THE TASK
Output every entry exactly as written.
Segment Start: DATA EXTRACTS
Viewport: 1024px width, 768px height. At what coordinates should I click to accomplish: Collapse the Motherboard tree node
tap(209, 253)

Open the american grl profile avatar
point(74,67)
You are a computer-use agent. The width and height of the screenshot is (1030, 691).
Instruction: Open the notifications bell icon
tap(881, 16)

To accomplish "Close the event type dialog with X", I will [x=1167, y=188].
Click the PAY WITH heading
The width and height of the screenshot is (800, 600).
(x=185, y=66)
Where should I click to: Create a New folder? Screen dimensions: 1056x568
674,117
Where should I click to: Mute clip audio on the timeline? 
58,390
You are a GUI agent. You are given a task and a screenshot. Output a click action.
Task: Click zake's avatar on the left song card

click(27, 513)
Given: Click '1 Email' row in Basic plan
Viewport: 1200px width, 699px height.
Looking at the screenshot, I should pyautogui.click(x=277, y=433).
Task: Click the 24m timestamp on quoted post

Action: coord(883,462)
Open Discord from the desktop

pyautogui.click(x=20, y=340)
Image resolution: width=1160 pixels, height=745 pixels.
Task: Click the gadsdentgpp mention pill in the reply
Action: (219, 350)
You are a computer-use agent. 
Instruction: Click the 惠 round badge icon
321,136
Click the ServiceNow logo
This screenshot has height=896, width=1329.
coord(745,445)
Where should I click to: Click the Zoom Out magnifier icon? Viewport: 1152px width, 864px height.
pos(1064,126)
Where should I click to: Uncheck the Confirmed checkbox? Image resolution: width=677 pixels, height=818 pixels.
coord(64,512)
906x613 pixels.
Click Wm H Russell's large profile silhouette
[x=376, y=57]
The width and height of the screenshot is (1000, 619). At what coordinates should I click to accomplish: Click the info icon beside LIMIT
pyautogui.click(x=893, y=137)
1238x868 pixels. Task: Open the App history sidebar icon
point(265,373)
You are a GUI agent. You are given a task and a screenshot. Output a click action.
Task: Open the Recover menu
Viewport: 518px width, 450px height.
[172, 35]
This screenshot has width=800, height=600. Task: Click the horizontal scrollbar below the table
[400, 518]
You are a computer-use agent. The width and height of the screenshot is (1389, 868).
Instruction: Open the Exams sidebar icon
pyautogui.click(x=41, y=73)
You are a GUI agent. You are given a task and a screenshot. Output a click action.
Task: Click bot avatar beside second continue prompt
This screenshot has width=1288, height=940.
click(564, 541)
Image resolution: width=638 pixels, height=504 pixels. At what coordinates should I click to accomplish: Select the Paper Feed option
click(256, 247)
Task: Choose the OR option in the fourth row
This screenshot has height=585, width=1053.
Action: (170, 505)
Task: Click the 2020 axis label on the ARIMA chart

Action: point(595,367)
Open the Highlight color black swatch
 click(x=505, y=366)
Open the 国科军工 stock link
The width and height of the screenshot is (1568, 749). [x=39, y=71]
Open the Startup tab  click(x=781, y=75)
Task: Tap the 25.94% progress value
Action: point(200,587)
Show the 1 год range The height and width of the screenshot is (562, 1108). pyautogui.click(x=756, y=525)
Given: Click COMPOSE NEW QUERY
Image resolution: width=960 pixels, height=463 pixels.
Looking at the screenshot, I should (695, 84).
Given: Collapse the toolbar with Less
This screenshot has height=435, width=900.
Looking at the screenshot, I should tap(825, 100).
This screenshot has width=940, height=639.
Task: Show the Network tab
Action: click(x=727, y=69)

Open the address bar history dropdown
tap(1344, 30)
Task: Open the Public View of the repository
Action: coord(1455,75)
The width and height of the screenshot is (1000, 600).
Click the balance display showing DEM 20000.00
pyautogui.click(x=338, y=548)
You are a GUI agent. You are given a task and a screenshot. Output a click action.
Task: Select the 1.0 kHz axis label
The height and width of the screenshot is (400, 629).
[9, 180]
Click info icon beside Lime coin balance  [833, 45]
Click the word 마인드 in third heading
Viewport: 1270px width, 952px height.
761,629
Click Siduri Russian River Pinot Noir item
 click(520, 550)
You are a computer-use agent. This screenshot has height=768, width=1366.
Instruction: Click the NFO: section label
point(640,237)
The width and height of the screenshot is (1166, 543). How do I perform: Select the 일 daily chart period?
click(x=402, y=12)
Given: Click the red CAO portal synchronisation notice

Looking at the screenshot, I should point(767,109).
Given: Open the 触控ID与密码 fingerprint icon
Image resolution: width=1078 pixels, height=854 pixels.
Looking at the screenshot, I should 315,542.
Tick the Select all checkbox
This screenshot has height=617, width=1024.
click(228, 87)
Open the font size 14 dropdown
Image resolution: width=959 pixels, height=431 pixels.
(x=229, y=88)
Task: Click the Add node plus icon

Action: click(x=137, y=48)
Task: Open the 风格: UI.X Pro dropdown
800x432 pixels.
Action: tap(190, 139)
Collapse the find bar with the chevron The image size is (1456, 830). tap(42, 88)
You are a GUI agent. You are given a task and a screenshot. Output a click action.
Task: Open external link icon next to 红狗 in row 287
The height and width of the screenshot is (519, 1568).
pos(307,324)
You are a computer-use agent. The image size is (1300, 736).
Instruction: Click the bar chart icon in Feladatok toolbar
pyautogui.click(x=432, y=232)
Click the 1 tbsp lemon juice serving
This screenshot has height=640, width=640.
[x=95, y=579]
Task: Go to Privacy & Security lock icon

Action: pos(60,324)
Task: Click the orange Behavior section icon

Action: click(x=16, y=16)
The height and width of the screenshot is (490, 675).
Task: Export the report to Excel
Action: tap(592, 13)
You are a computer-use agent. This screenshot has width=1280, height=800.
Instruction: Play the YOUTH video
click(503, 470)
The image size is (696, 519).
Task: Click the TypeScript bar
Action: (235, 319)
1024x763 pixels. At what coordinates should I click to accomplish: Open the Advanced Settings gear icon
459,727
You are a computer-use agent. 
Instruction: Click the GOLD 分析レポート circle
Segment End: DATA EXTRACTS
SOLUTION
Viewport: 1024px width, 768px height. At what coordinates should I click to accomplish: Collapse the Motherboard tree node
tap(209, 253)

Open the american grl profile avatar
point(74,67)
You are a computer-use agent. The width and height of the screenshot is (1030, 691).
Instruction: Open the notifications bell icon
tap(881, 16)

To accomplish "Close the event type dialog with X", I will [x=1167, y=188].
Click the PAY WITH heading
The width and height of the screenshot is (800, 600).
(x=185, y=66)
Where should I click to: Create a New folder? Screen dimensions: 1056x568
674,117
Where should I click to: Mute clip audio on the timeline? 
58,390
You are a GUI agent. You are given a task and a screenshot. Output a click action.
Task: Click zake's avatar on the left song card

click(27, 513)
Given: Click '1 Email' row in Basic plan
Viewport: 1200px width, 699px height.
Looking at the screenshot, I should pyautogui.click(x=277, y=433).
Task: Click the 24m timestamp on quoted post

Action: coord(883,462)
Open Discord from the desktop

pyautogui.click(x=20, y=340)
Image resolution: width=1160 pixels, height=745 pixels.
Task: Click the gadsdentgpp mention pill in the reply
Action: (219, 350)
You are a computer-use agent. 
Instruction: Click the 惠 round badge icon
321,136
Click the ServiceNow logo
This screenshot has height=896, width=1329.
coord(745,445)
Where should I click to: Click the Zoom Out magnifier icon? Viewport: 1152px width, 864px height.
pos(1064,126)
Where should I click to: Uncheck the Confirmed checkbox? Image resolution: width=677 pixels, height=818 pixels.
coord(64,512)
906x613 pixels.
Click Wm H Russell's large profile silhouette
[x=376, y=57]
The width and height of the screenshot is (1000, 619). At what coordinates should I click to accomplish: Click the info icon beside LIMIT
pyautogui.click(x=893, y=137)
1238x868 pixels. Task: Open the App history sidebar icon
point(265,373)
You are a GUI agent. You are given a task and a screenshot. Output a click action.
Task: Open the Recover menu
Viewport: 518px width, 450px height.
[172, 35]
This screenshot has width=800, height=600. Task: Click the horizontal scrollbar below the table
[400, 518]
You are a computer-use agent. The width and height of the screenshot is (1389, 868).
Instruction: Open the Exams sidebar icon
pyautogui.click(x=41, y=73)
You are a GUI agent. You are given a task and a screenshot. Output a click action.
Task: Click bot avatar beside second continue prompt
This screenshot has width=1288, height=940.
click(564, 541)
Image resolution: width=638 pixels, height=504 pixels. At what coordinates should I click to accomplish: Select the Paper Feed option
click(256, 247)
Task: Choose the OR option in the fourth row
This screenshot has height=585, width=1053.
Action: (170, 505)
Task: Click the 2020 axis label on the ARIMA chart

Action: point(595,367)
Open the Highlight color black swatch
 click(x=505, y=366)
Open the 国科军工 stock link
The width and height of the screenshot is (1568, 749). [x=39, y=71]
Open the Startup tab  click(x=781, y=75)
Task: Tap the 25.94% progress value
Action: point(200,587)
Show the 1 год range The height and width of the screenshot is (562, 1108). pyautogui.click(x=756, y=525)
Given: Click COMPOSE NEW QUERY
Image resolution: width=960 pixels, height=463 pixels.
Looking at the screenshot, I should (695, 84).
Given: Collapse the toolbar with Less
This screenshot has height=435, width=900.
Looking at the screenshot, I should tap(825, 100).
This screenshot has width=940, height=639.
Task: Show the Network tab
Action: click(x=727, y=69)

Open the address bar history dropdown
tap(1344, 30)
Task: Open the Public View of the repository
Action: coord(1455,75)
The width and height of the screenshot is (1000, 600).
Click the balance display showing DEM 20000.00
pyautogui.click(x=338, y=548)
You are a GUI agent. You are given a task and a screenshot. Output a click action.
Task: Select the 1.0 kHz axis label
The height and width of the screenshot is (400, 629).
[9, 180]
Click info icon beside Lime coin balance  [833, 45]
Click the word 마인드 in third heading
Viewport: 1270px width, 952px height.
761,629
Click Siduri Russian River Pinot Noir item
 click(520, 550)
You are a computer-use agent. This screenshot has height=768, width=1366.
Instruction: Click the NFO: section label
point(640,237)
The width and height of the screenshot is (1166, 543). How do I perform: Select the 일 daily chart period?
click(x=402, y=12)
Given: Click the red CAO portal synchronisation notice

Looking at the screenshot, I should point(767,109).
Given: Open the 触控ID与密码 fingerprint icon
Image resolution: width=1078 pixels, height=854 pixels.
Looking at the screenshot, I should 315,542.
Tick the Select all checkbox
This screenshot has height=617, width=1024.
click(228, 87)
Open the font size 14 dropdown
Image resolution: width=959 pixels, height=431 pixels.
(x=229, y=88)
Task: Click the Add node plus icon

Action: click(x=137, y=48)
Task: Open the 风格: UI.X Pro dropdown
800x432 pixels.
Action: tap(190, 139)
Collapse the find bar with the chevron The image size is (1456, 830). tap(42, 88)
You are a GUI agent. You are given a task and a screenshot. Output a click action.
Task: Open external link icon next to 红狗 in row 287
The height and width of the screenshot is (519, 1568).
pos(307,324)
You are a computer-use agent. The image size is (1300, 736).
Instruction: Click the bar chart icon in Feladatok toolbar
pyautogui.click(x=432, y=232)
Click the 1 tbsp lemon juice serving
This screenshot has height=640, width=640.
[x=95, y=579]
Task: Go to Privacy & Security lock icon

Action: pos(60,324)
Task: Click the orange Behavior section icon

Action: click(x=16, y=16)
The height and width of the screenshot is (490, 675).
Task: Export the report to Excel
Action: tap(592, 13)
You are a computer-use agent. This screenshot has width=1280, height=800.
Instruction: Play the YOUTH video
click(503, 470)
The image size is (696, 519).
Task: Click the TypeScript bar
Action: (235, 319)
1024x763 pixels. At what coordinates should I click to accomplish: Open the Advanced Settings gear icon
459,727
You are a computer-use agent. 
Instruction: Click the GOLD 分析レポート circle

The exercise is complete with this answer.